6   For not from the east or from the west

     and not from the wilderness comes lifting up,

7   but it is God who executes judgment,

     putting down one and lifting up another.

8   For in the hand of the LORD there is a cup with foaming wine,

     well mixed, and he pours out from it,

     and all the wicked of the earth shall drain it down to the dregs.

 

9   But I will declare it forever;

     I will sing praises to the God of Jacob.

10 All the horns of the wicked I will cut off,

     but the horns of the righteous shall be lifted up.

 

Psalm 75 is another Psalm of Asaph.  It is set according to “Do Not Destroy” which is a translation of the Hebrew “Al-tashheth,” a melody that is now lost to history.

This psalm begins with thanksgiving (vs. 1), continues with God speaking against the boastful (vss. 2-5), moves on to a description of the lifting up of the Lord’s cup of judgment (vss. 6-8), and concludes with praise to God who is just (vss. 9-10)  Notice that, according to the final two verses, justice from God means the destruction of the wicked and the lifting up of the righteous.  This is what justice means throughout the Bible.  It is not the same thing as my idea of fairness, racial equity, or any political agenda.  Justice means God vindicating those who trust in Him and punishing those who oppose Him.

The wondrous deeds that we thank God for in verse 1 are detailed in the rest of the psalm.  God is being thanked and praised because He opposes the wicked and the boastful and He lifts up the righteous.  God speaks against the arrogant in verses 2-5 and then His wrathful judgment is described in verses 6-8.

A vivid metaphor is employed: the foaming cup of God’s wrath.  It pictures a cup of wine containing a terrible and deadly poison.  This is the first place in the Bible where we find this metaphor for the Lord’s judgment in anger, but it is not the last.  It begins a powerful Biblical theme.

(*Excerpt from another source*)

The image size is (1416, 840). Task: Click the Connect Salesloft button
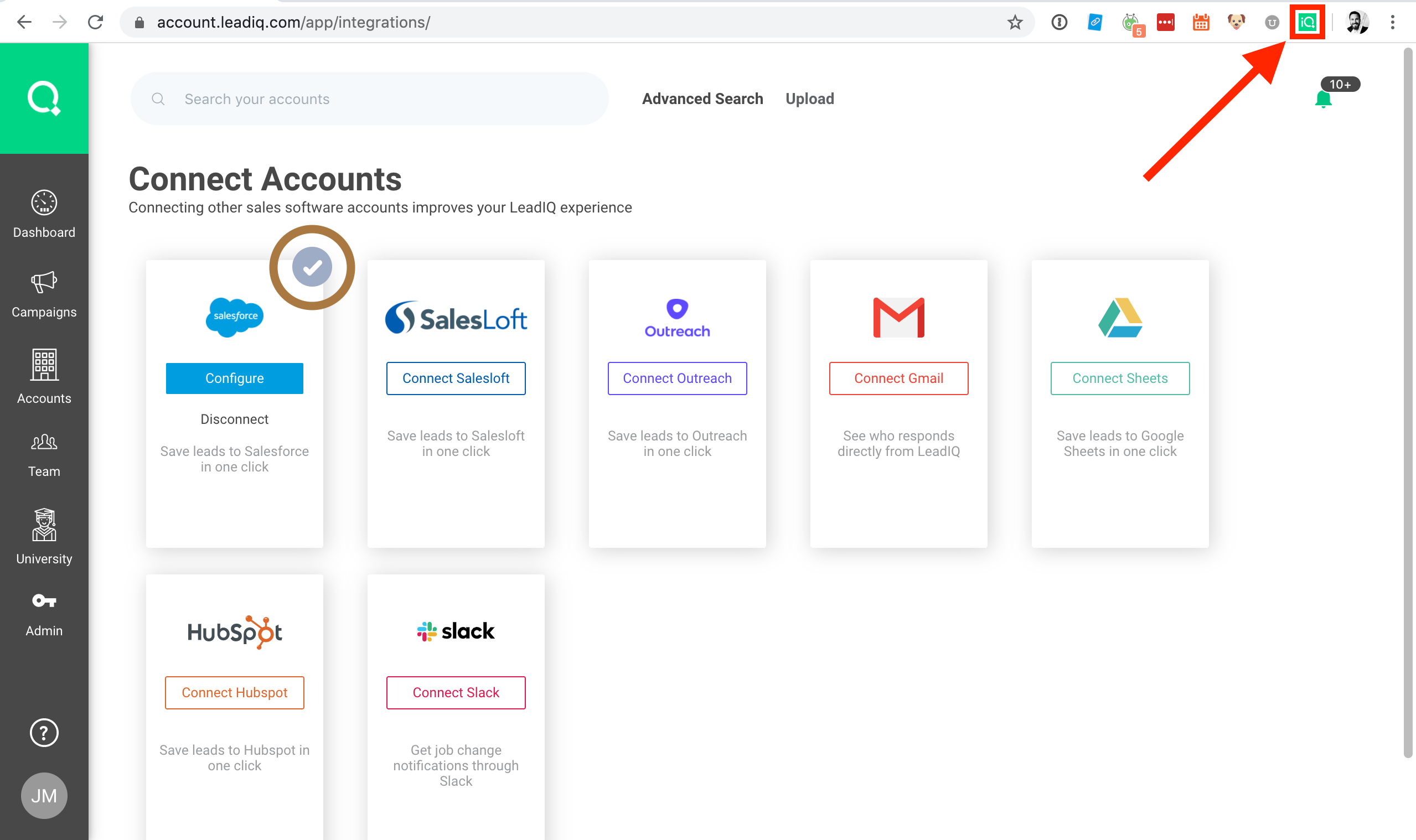456,378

You will have your fill of shame instead of glory. Drink, yourself, and show your uncircumcision! The cup in the LORD’s right hand will come around to you, and utter shame will come upon your glory! Habakkuk 2:16

Thus the LORD, the God of Israel, said to me: “Take from my hand this cup of the wine of wrath, and make all the nations to whom I send you drink it.  They shall drink and stagger and be crazed because of the sword that I am sending among them.”  Jeremiah 25:15-16

If anyone worships the beast and its image and receives a mark on his forehead or on his hand, he also will drink the wine of God’s wrath, poured full strength into the cup of his anger, and he will be tormented with fire and sulfur in the presence of the holy angels and in the presence of the Lamb.  Revelation 14:9

The great city was split into three parts, and the cities of the nations fell, and God remembered Babylon the great, to make her drain the cup of the wine of the fury of his wrath.  Revelation 16:19

Pay her back as she herself has paid back others, and repay her double for her deeds; mix a double portion for her in the cup she mixed.  Revelation 18:6

The cup of the wine of God’s wrath is what the arrogant people who live according to this world must drink when the Lord comes in judgment.

Realize that this is the cup that the Lord chose to drink for you in your place on the Cross.  According to Matthew 20:22, 26:39 and John 18:11, He thought of it in just these terms.